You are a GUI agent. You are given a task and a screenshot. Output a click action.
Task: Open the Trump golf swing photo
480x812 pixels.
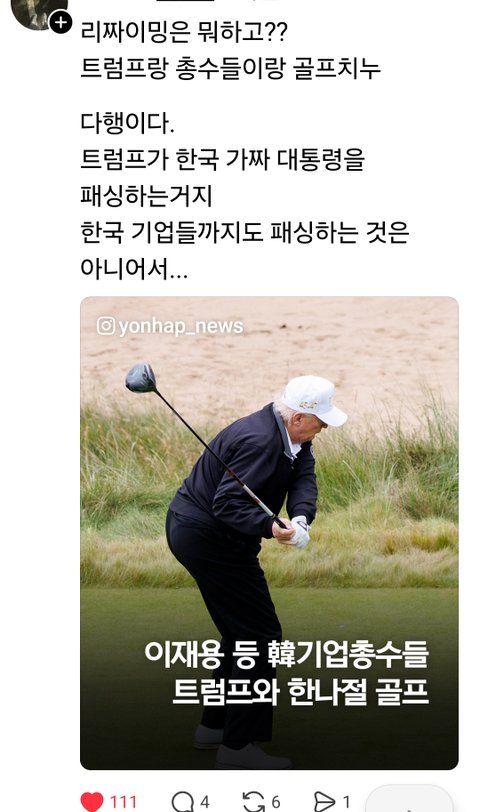click(x=269, y=532)
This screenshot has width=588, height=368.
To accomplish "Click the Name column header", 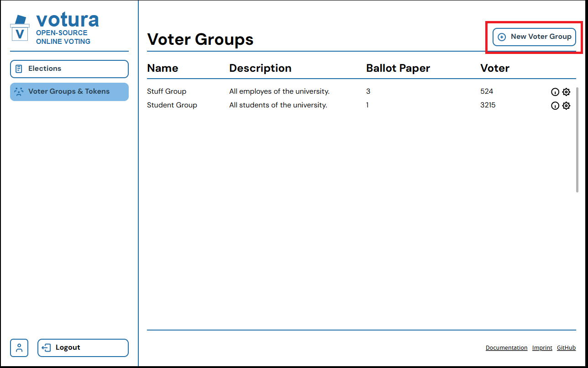I will pos(163,68).
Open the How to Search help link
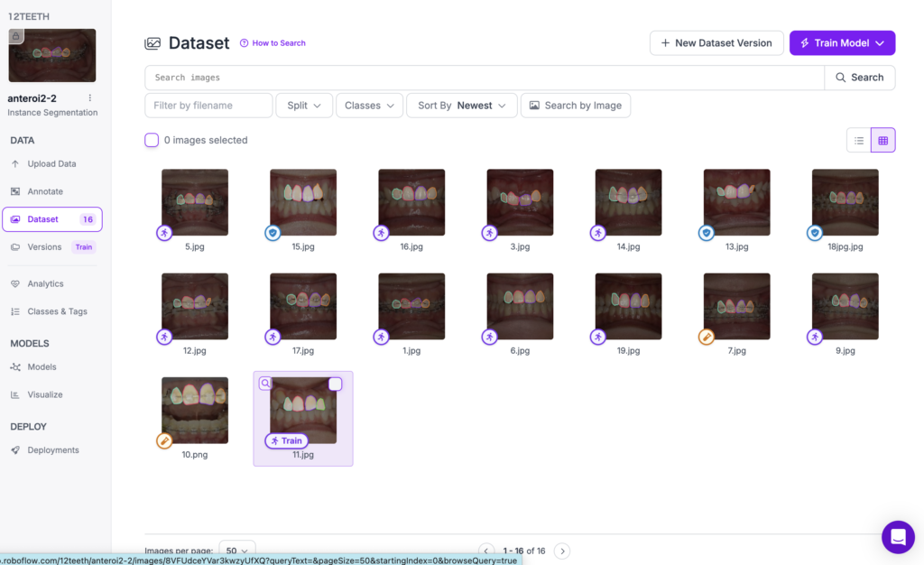The image size is (924, 565). click(x=273, y=43)
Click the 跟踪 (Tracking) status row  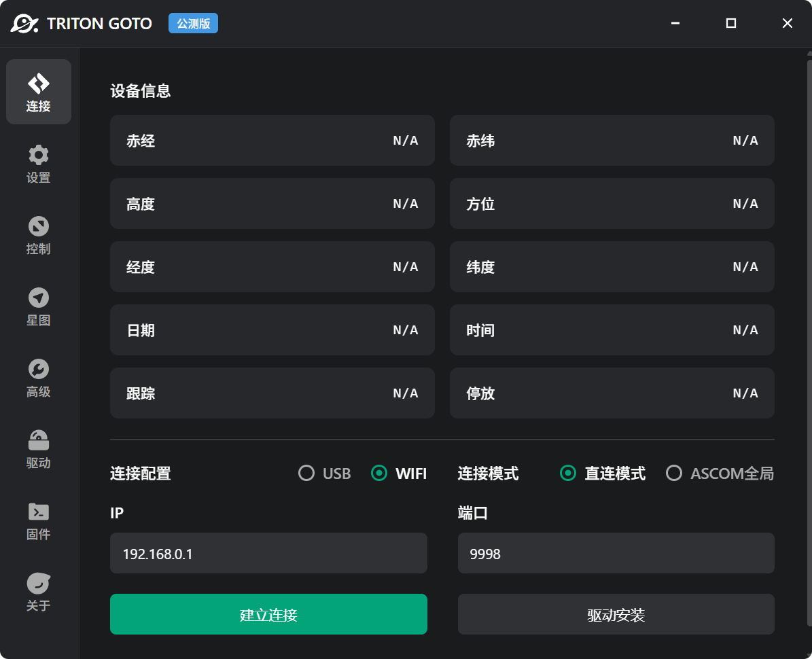coord(272,393)
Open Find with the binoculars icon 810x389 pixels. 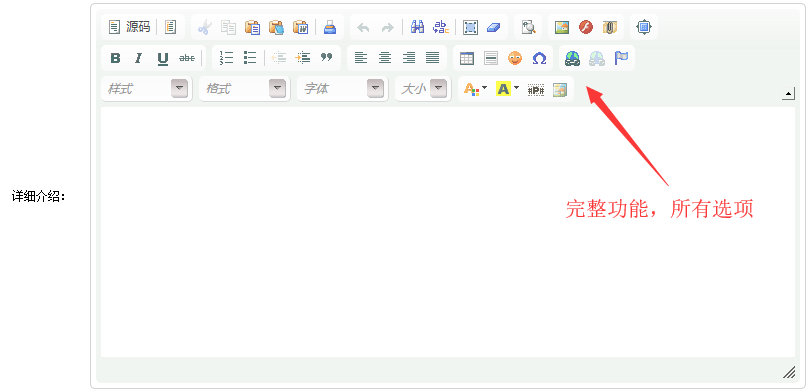(417, 27)
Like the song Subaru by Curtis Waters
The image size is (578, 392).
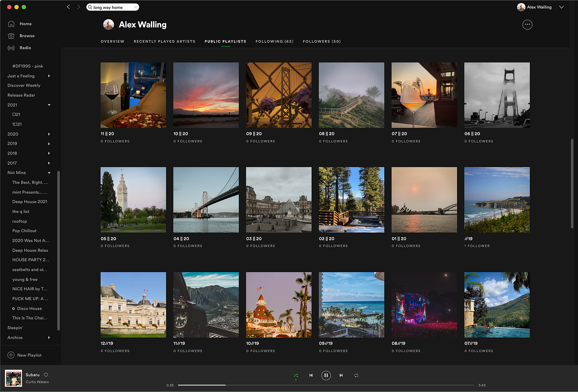45,374
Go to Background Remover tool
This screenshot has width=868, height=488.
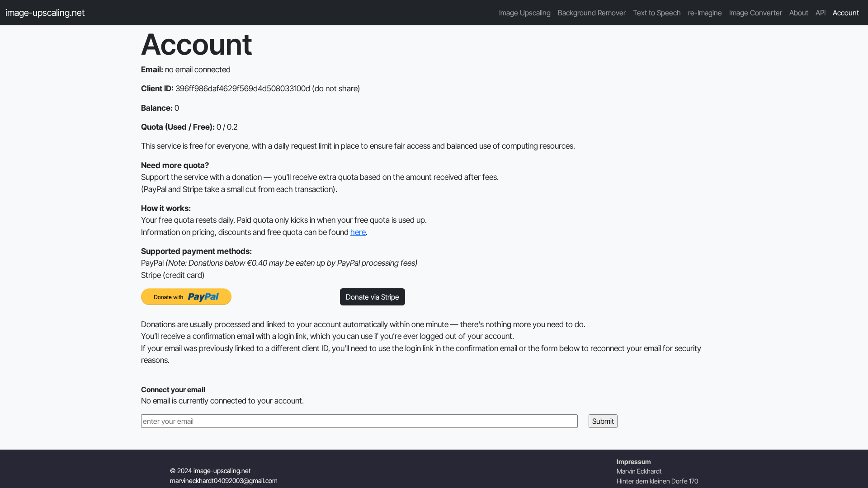591,13
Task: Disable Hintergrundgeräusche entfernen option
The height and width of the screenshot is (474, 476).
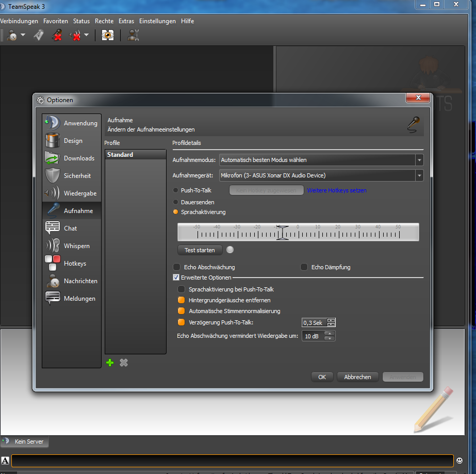Action: 181,300
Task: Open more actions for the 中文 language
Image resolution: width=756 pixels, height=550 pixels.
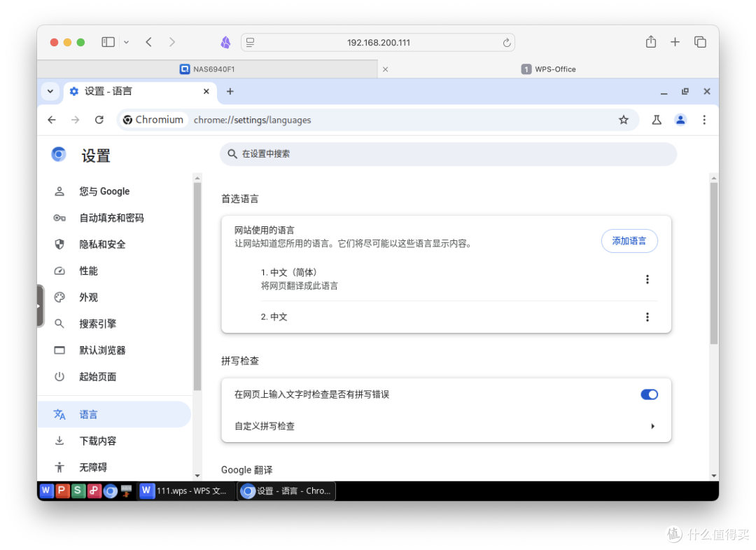Action: (647, 317)
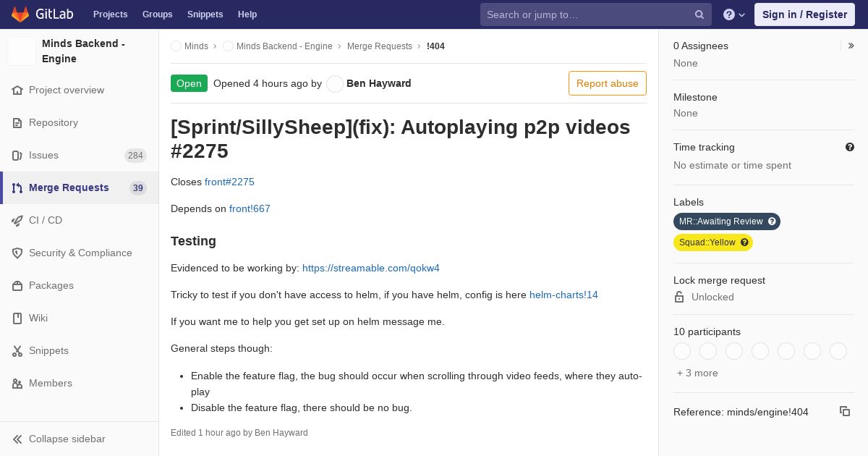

━━━━

● To do
What is needed is an exact copy of only the lines from the line containing "Task: Open more actions for the 中文 language" through the last line of the entries, inclusive, without the pictures.

● Written response
Task: Open more actions for the 中文 language
Image resolution: width=756 pixels, height=550 pixels.
Action: (647, 317)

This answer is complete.